*** DATA TO PROCESS

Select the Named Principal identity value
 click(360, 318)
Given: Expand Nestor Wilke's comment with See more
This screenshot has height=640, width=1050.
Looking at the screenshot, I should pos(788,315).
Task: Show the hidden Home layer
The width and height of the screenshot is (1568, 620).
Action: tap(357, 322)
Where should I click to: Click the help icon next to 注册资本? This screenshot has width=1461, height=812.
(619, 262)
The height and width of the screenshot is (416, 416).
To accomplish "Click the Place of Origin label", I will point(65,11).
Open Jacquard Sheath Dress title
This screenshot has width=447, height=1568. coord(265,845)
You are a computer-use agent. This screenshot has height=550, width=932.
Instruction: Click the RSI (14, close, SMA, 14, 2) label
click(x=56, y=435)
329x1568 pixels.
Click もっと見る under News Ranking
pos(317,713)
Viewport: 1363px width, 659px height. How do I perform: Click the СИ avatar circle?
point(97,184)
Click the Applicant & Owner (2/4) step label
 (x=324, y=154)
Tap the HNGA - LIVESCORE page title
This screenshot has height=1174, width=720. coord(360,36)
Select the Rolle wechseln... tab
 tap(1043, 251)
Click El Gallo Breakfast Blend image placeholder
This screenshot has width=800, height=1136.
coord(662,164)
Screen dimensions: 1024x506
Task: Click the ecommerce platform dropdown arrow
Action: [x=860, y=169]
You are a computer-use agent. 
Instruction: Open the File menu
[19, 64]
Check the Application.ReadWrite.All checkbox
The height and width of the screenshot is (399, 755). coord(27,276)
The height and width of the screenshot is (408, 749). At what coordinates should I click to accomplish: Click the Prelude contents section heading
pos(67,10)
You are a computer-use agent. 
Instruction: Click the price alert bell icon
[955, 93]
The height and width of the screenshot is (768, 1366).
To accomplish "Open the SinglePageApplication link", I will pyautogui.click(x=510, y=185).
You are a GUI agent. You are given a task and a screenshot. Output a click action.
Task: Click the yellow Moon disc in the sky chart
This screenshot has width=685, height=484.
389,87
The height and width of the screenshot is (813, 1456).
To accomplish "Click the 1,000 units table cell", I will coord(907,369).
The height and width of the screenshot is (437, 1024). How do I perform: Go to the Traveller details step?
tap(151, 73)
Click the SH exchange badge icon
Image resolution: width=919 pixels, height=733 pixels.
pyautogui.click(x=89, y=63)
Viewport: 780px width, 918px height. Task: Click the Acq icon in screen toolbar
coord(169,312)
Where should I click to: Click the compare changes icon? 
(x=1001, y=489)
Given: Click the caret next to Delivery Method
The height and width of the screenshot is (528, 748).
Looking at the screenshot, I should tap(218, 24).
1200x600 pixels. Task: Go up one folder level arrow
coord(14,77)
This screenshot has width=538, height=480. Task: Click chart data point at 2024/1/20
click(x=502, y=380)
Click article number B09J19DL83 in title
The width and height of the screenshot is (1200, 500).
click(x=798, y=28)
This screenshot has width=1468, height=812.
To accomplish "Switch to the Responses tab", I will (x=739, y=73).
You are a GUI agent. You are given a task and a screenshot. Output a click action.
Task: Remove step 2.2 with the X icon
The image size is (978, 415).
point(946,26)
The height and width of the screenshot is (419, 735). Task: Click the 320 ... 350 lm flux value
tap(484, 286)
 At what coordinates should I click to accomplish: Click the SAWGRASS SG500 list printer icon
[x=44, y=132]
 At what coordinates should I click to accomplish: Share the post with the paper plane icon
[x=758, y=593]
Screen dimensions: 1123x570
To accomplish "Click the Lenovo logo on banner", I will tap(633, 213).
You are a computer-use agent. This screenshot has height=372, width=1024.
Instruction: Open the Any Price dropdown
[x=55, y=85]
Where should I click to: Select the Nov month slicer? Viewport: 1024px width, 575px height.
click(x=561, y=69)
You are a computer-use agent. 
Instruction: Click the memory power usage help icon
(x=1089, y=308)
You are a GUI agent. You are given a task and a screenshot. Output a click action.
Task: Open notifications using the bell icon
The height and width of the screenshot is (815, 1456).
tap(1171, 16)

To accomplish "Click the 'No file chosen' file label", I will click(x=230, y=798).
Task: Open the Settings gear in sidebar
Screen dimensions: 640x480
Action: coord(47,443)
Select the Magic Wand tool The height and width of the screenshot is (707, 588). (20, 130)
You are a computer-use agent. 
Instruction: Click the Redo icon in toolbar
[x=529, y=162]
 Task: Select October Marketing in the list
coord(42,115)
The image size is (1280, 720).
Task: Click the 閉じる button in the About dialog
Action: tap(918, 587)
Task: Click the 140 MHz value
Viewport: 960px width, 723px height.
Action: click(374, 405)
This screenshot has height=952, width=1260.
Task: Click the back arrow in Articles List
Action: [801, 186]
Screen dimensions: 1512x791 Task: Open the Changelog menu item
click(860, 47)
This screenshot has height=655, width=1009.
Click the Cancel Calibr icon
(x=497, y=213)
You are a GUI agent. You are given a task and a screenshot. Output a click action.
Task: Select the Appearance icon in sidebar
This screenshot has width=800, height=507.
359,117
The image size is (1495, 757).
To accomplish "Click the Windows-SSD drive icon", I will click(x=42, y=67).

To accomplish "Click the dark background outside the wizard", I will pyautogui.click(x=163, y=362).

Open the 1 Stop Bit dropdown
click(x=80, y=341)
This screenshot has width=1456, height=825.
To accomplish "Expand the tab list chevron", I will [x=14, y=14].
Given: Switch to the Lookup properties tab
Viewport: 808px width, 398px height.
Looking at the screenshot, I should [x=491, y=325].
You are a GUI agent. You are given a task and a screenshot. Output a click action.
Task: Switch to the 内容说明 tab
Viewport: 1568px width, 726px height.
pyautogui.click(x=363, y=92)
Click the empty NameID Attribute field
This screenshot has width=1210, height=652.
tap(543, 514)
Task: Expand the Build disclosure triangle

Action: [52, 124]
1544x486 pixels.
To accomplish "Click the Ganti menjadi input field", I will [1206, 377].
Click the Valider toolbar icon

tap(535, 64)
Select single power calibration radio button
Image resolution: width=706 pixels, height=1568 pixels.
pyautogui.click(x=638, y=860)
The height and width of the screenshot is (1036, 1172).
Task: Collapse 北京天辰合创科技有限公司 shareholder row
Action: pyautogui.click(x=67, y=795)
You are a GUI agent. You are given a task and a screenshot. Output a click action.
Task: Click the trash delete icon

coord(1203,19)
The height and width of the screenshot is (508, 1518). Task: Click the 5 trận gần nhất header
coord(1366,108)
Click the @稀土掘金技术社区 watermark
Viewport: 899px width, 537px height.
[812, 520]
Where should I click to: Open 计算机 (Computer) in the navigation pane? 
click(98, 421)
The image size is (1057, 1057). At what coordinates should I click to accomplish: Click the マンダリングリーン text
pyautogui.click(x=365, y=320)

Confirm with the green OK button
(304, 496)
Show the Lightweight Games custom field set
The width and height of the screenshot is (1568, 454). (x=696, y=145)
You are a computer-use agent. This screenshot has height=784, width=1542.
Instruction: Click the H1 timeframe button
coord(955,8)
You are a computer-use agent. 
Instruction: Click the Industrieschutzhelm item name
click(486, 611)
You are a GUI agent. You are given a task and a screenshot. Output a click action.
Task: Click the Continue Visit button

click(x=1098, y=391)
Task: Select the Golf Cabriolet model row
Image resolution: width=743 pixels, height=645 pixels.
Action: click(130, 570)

******

### PROBLEM DESCRIPTION
Where the word "sidebar" shows up in a line of the entries above, copy that line.

### TASK OUTPUT
Task: Open the Settings gear in sidebar
Task: Select the Appearance icon in sidebar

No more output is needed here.